The trouble with making a TV show about wine is that it’s hard to get across its essence: A glass of red wine looks like any other glass of red wine on the screen, whether it’s a Châteauneuf-du-Pape or a Central Otago Pinot Noir.
The popular documentary Somm skirted this issue by focusing on the cast of Master Sommelier aspirants rather than the wine itself. And while one can’t taste or smell the food on shows like Netflix’s Chef’s Table, cinematic representations of elaborate plating make up for it. In contrast, the Apple TV+ show Drops of God, currently releasing weekly episodes until its finale on June 2, seeks to make wine the star.

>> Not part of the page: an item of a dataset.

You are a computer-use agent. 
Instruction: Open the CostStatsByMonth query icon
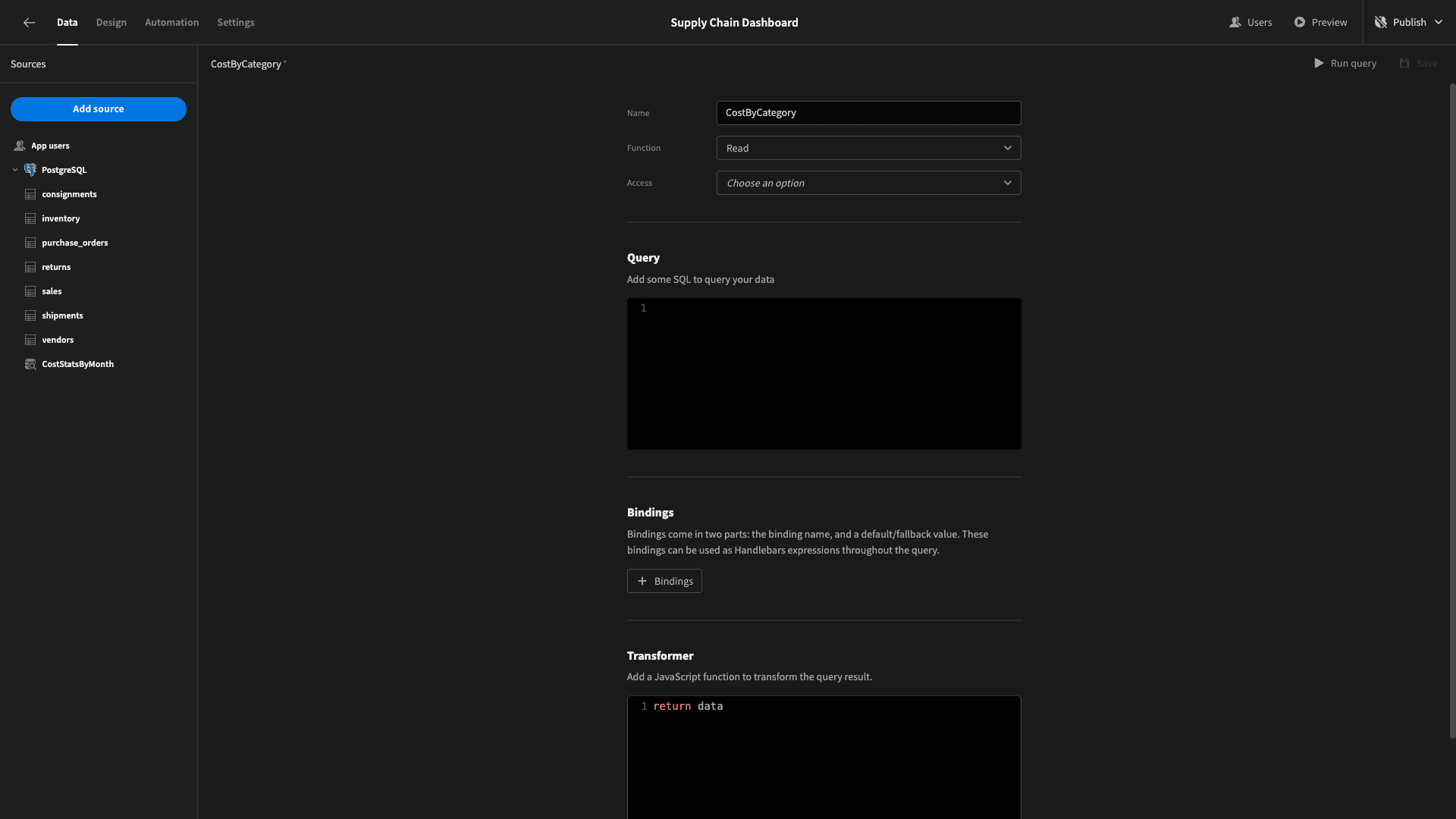click(30, 364)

For those unfamiliar with the show, it’s based on the manga series of the same name, which debuted 20 years ago. Over its 44 volumes, the manga talks about over 700 wines. The television adaptation tapped wine consultant Sébastien Pradal to help bring the show’s featured bottles to life.

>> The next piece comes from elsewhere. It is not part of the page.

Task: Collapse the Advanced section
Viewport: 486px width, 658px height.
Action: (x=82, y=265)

Drops of God starts with the death of Alexandre Léger, meant to be a Robert Parker-like figure. Léger’s daughter Camille, played by Fleur Geffrier, finds out that she must go to Tokyo in order to claim her inheritance. There, she will compete with her father’s protégé, Issei Tomine, played by Tomohisa Yamashita. Complicating matters is the fact that Camille doesn’t drink, the outcome of a disastrous incident in her childhood. The inheritance in question? Alexandre Léger’s home and his cellar housing 87,000 bottles, valued at $150 million—the largest private collection in the show’s universe.
Quoc Dang Tran, the show’s creator, is a self-confessed wine neophyte and worked closely with Pradal to create drama around the show’s bottlings and the characters’ relationships to wine. Pradal brings a unique perspective to the table: He won a Best Young Sommelier in France competition over 20 years ago, but doesn’t think of himself like the other French sommeliers. He has long hair, speaks with a strong southern French accent and doesn’t wear a suit and tie. “I don’t really care too much about that,” Pradal says. “I taste, I drink.”

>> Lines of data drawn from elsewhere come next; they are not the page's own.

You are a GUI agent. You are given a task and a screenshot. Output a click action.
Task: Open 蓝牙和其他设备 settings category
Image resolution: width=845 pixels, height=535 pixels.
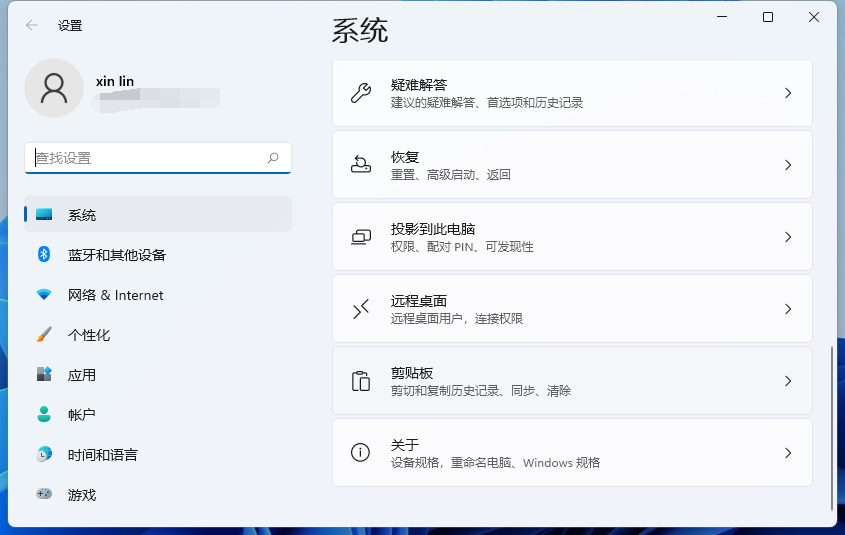(117, 255)
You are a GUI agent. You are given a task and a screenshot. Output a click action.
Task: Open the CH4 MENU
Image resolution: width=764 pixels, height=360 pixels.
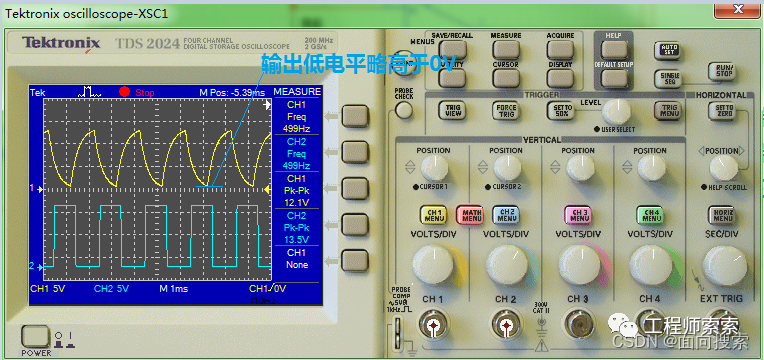click(651, 215)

Dang Tran came up with the wine tests for the show, but enlisted Pradal to choose the wines. “We tried to use wines with long histories, like Vega Sicilia and Cheval Blanc,” Pradal says of the two bottles Camille encounters during her first test, a blind tasting in which she must identify the grape, vintage and estate of the wines.
Both are well-known bottles from notable producers. When asked why he selected them, Pradal notes how when one is starting on their wine journey, it’s important to learn bigger names in the industry and their histories. For the later tests, when the audience is more invested and Camille has garnered more knowledge, he selected lesser-known wines, like Sandlands Vineyard’s Mataro, a small-production wine from California.
Pradal’s role also included helping scout locations. He leveraged his industry connections to secure the Rhône Valley’s Château de Beaucastel—he’s friends with the owners—as the vineyard setting for Camille reeducation in tasting wine. When the owner declined to let production film in the chateau’s cellar, Pradal located a replacement, one belonging to a Bordeaux négociant.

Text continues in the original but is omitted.